Making your way to the control pedestal reveals that the black strip is actually a series of screens and suspended from the center of the room is a small pendulum. Once at the control pedestal the user is confronted with six touchpoints: speed of the motor (a knob), direction of the motor(a toggle switch),and a mode select (a knob) with indications for speed, direction, or velocity of the pendulum, as well as an indicator for chaos.
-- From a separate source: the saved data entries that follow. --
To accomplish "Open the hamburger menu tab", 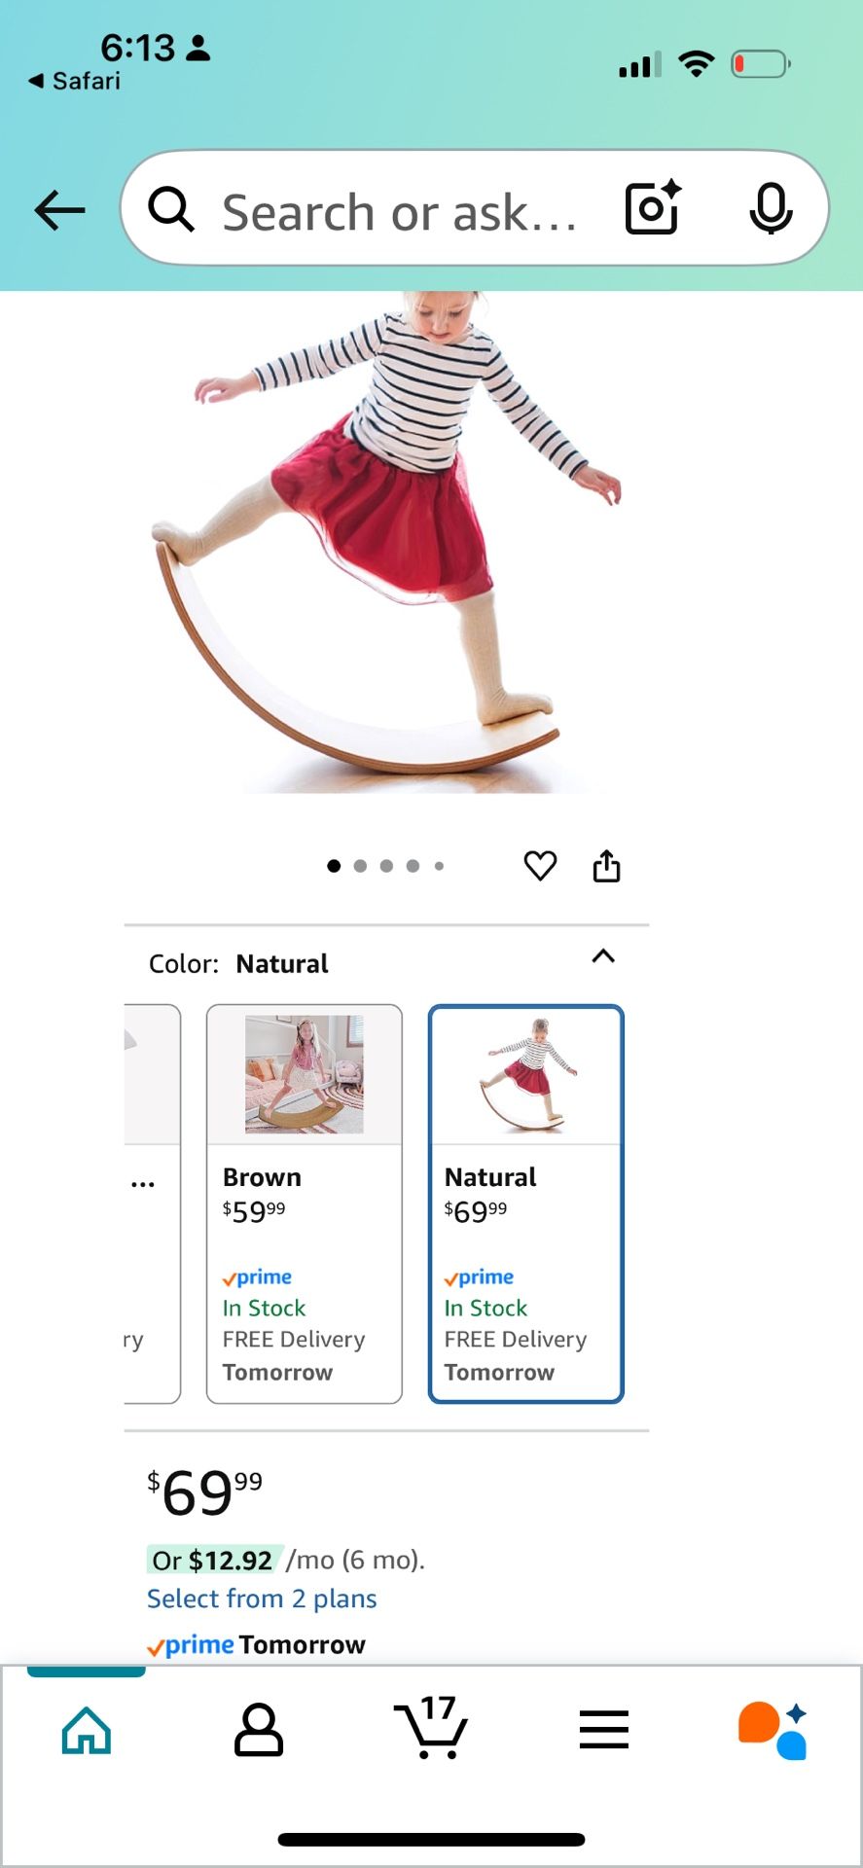I will tap(603, 1729).
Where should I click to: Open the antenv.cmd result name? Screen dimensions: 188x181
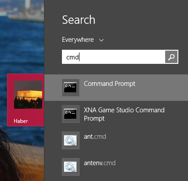tap(100, 163)
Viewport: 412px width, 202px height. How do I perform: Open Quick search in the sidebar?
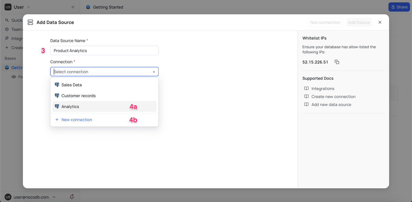(8, 20)

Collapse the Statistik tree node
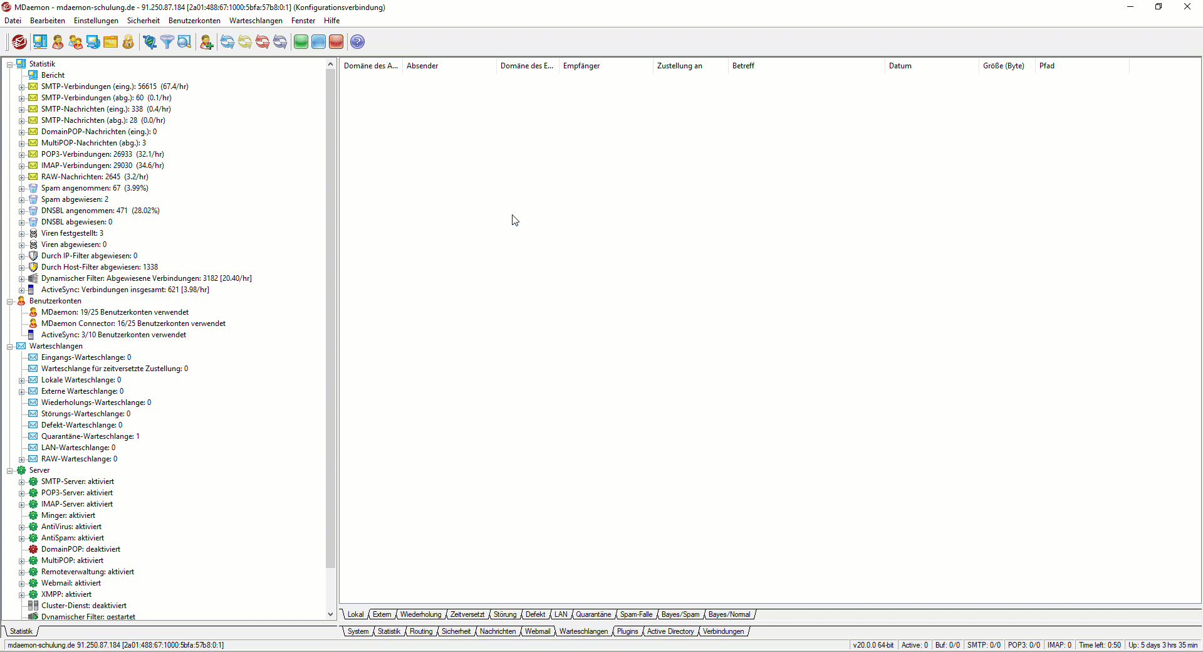coord(10,65)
As the first user of the day, the pendulum lies motionless at the center of the room. Interacting with the speed knob starts a motor, which starts the pendulum in motion, and illuminates the LED. The pendulum is connected to a linkage which is in turn connected to a motor. Input from the control pedestal and the user controls the speed and direction of the motor. The mode selection controls how the color of the RGB LED is mapped. The user has the choice of changing the color based on direction, speed, velocity, and chaos. The first three are straight forward, the pendulum has a sensor that can gather information and then change the color of the LED based on the data. Chaos is a bit harder to understand and will always output something completely different even if all the given data is exactly the same.
A camera seated directly under the pendulum records the movement in a one minute long exposure, when the exposure is finished the resulting image is displayed on the screen directly to the left of the door you entered through. After another minute the first image is moved clockwise one screen and the new image is displayed on the first screen. This process continues, once the first image reaches the 60th screen and is displayed for one minute it will move off the screen being lost forever. As long as the pendulum is in motion a new image will be captured every minute, however, once the motion in the pendulum stops there is no data to produce an image, the LED will switch off, and the remaining images will proceed around the room clockwise until the last image falls off the last screen leaving nothing but the black stripe around the room.
This installation is a powerful statement about the fleetingness of time and the permanence of death. Once the image has traversed its path along the 60 screens and is no longer displayed, there is no record, only memory of that image. The image exists for only 60 minutes ever, the time it takes for the minute hand to travel a clock face. This is a parallel to the cycle of life, for where we start we shall return.